Most of the time when I want to have a stellar cup of coffee I pop into one of my two favorite local coffee shops - Roastology or Perk.  Occasionally I find myself in need of coffee but with a grandchild in tow so I go through a Starbucks in our neighborhood that has a drive thru window. (Have you tried out these new car seats? I have a daily limit as to how many times I will strap one of these kiddos in and haul them out.)  Fortunately, I am a lucky duck and often have a kiddo buckled up in the backseat, go through the window often and am familiar with the tricky maneuvers required to navigate the long lines. Last week I circled the building and was about to make the final turn to align myself with the long line of drive thru coffee guzzlers when a lady entered the Starbucks lot.  I motioned her forward. She hopped in line in front of me. Happens all the time. No big deal.

 

But evidently to her it was a big deal.  She thought I was exiting the area; when she realized I was behind her in line she was mortified.  At least that’s what the barista told me when she handed me my free coffee, paid for with apologies from the lady in the car in front of me.

 

I had no complaints or awareness of perceived offense.  I showed no displeasure at her entry into the line because I wasn’t displeased.  But it really got me thinking about success in a world that craves it so much.

 

This gal made an amends for what she perceived as her personal failure to be courteous.  I found it to be an act of great kindness on a day when I was experiencing the world as mean and cold and hard.  The coffee is immaterial; her act of contrition (albeit unnecessary) was a balm on a heavy heart.

 

Need a bit more success and a little less failure in your life?  Be kind.
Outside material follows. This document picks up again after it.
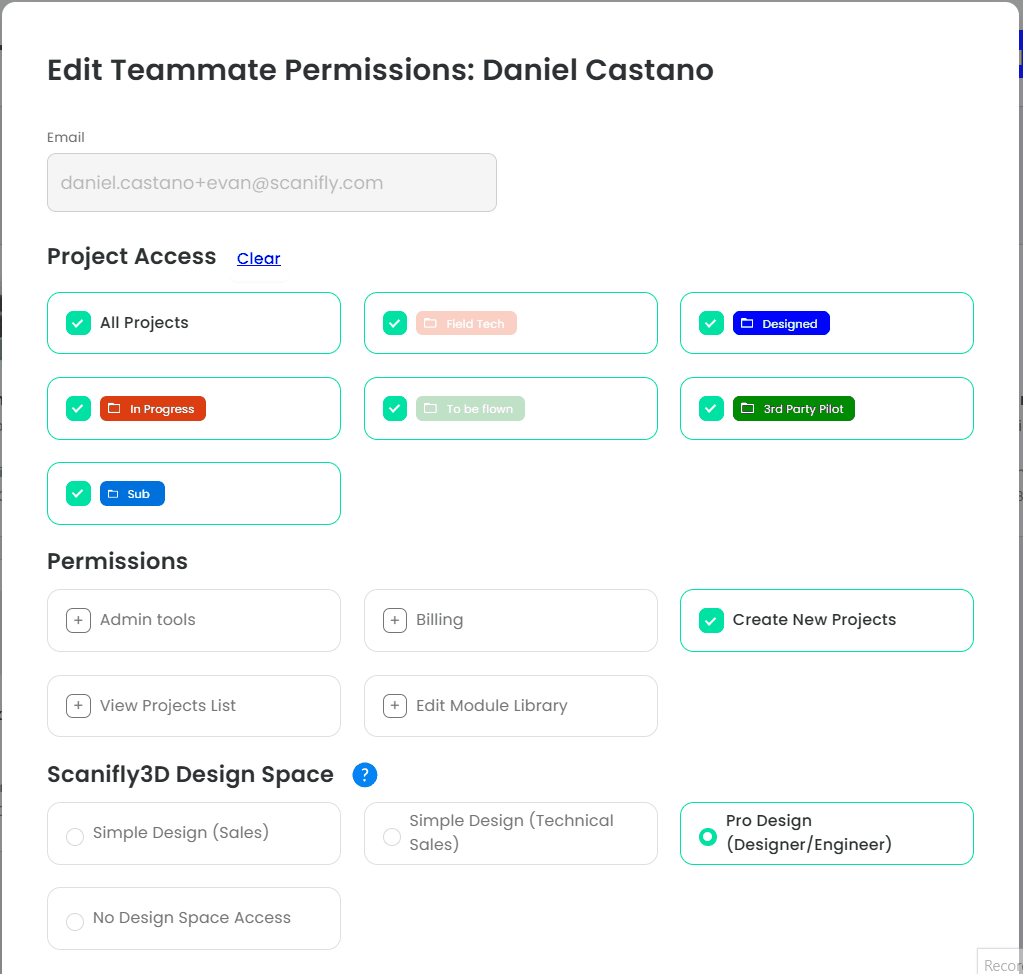Click the Clear link next to Project Access
1023x974 pixels.
(258, 258)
Just be kind.

 

Can you think of some opportunities to be kind in a small, quiet way that might make a huge difference to someone else?  You never know who is having a horrible day; your one small act might just turn the day around.

Reframing Failure

I have not failed.  I’ve just found 10,000 ways that won’t work.  

~ Thomas A. Edison

 

 

Words matter.  How we think about ourselves, our perceived successes and our perceived failures is interesting to me.  I have friends with boundless enthusiasm and an almost limitless capacity for turning any situation into a success.  These folks are masters of reframing.

 

If Edison lacked the capacity to think of 10,000 “ways that won’t work” and instead had angsted over his “failures” - could he have tried that 10,001st time?  I think not. People who cannot handle failure may lack the resilience needed to innovate or even stay with meaningful but mostly doomed endeavors simply because they are meaningful and the right thing to do.

 

Reframing can be mostly good, and I’d rather have the capacity to reframe than not.  It allows us to adjust our expectations along the way. Edison is a great example of a guy who appreciated the value of a decent reframe.  Instead of considering every experiment a failure, he looked at each one as eliminating a option that was never going to bring him success.

 

 

What situations would benefit from some reframing in your life?